A lo largo del corredor suena, resuena la tenaz melodía,
retumban, se propagan como el trueno
unas pocas monedas caídas de visiones o arrebatadas
a la oscuridad.
Nuestro largo combate fue también un combate a muerte
con la muerte, poesía.
Hemos ganado. Hemos perdido,
porque ¿cómo nombrar con esta boca,
cómo nombrar en este mundo con esta sola boca
en este mundo con esta sola boca?
LES JEUX SONT FAITS
(De Con esta boca, en este mundo, 1994)
¡Tanto esplendor en este día!
¡Tanto esplendor inútil, vacío, traicionado!
¿Y quién te dijo acaso que vendrían por ti días dorados en años venideros?
Días que dicen sí, como luces que zumban, como lluvias sagradas.
¿Acaso bajó el ángel a prometerte un venturoso exilio?
Tal vez hasta pensaste que las aguas lavaban los guijarros
para que murmuraran tu nombre por las playas,
que a tu paso florecerían porque sí las retamas
y las frases ardientes velarían insomnes en tu honor.
Nada me trae el día.
No hay nada que me aguarde más allá del final de la alameda.
El tiempo se hizo muro y no puedo volver.
Aunque ahora supiera dónde perdí las llaves y confundí las puertas
o si fue solamente que me distrajo el vuelo de algún pájaro,
por un instante, apenas, y tal vez ni siquiera,
no puedo reclamar entre los muertos.
Todo lo que recuerda mi boca fue borrado de la memoria de otra boca
se alojó en nuestro abrazo la ceniza, se nos precipitó la lejanía
y soy como la sobreviviente pompeyana
separada por siglos del amante sepultado en la piedra.
Y de pronto este día que fulgura
como un negro telón partido por un tajo, desde ayer, desde nunca
¡Tanto esplendor y tanto desamparo!
Sé que la luz delata los territorios de la sombra y vigila en suspenso
y que la oscuridad exalta el fuego y se arrodilla en los rincones
Pero, ¿cuál de las dos labra el legítimo derecho de la trama?
Ah, no se trata de triunfo, de aceptación ni de sometimiento.
Yo me pregunto, entonces:
más tarde o más temprano, mirado desde arriba,
¿cuál es en el recuento final, el verdadero, intocable destino!
¿El que quise y no fue?, ¿el que no quise y fue?
Madre, madre,
vuelve a erigir la casa y bordemos la historia.
Vuelve a contar mi vida.
UN RELÁMPAGO, APENAS
(de Últimos poemas)
Frente al espejo, yo, la inevitable:
nada que agradecer en los últimos años,
nada, ni siquiera la paz con las señales de los renunciamientos,
con su color inmóvil.
Esta piel no registra tampoco el esplendor del paso de los ángeles,
sino sólo aridez, o apenas la escritura desolada del tiempo.
Esta boca no canta.
Ancha boca sellada por el último beso, por el último adiós,
es una larga estría en un mármol de invierno.

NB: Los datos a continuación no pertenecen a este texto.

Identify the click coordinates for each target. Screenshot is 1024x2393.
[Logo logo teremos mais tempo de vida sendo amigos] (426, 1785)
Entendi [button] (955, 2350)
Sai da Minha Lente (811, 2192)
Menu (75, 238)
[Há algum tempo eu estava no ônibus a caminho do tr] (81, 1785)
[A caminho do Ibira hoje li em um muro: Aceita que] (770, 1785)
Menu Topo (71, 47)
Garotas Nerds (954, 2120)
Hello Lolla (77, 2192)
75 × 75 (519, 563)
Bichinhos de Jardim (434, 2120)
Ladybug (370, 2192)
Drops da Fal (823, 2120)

Pero ninguna marca delata los abismos
—ah intolerables vértigos, pesadillas como un túnel sin fin—
bajo el sedoso engaño de la frente que apenas si dibuja unas alas en vuelo.
¿Y qué pretenden ver estos ojos que indagan la distancia
hasta donde comienza la región de las brumas,
ciudades congeladas, catedrales de sal y el oro viejo del sol decapitado?
Estos ojos que vienen de muy lejos saben ver más allá,
hasta donde se quiebran las últimas astillas del reflejo.
Entonces apareces, envuelto por el vaho de la más lejanísima frontera,
y te buscas en mí que casi ya no estoy, o apenas si soy yo, entera todavía,
y los dos resurgimos como desde un Jordán guardado en la memoria.
Los mismos otra vez, otra vez en cualquier lugar del mundo,
a pesar de la noche acumulada en todos los rincones, los sollozos y el viento.
Pero no; ya no estamos. Fue un temblor, un relámpago, un suspiro,
el tiempo del milagro y la caída.
Se destempló el azogue, se agitaron las aguas y te arrastró el oleaje
más allá de la última frontera, hasta detrás del vidrio.
Imposible pasar.
Aquí, frente al espejo, yo, la inevitable:
una imagen en sombras y toda la soledad multiplicada.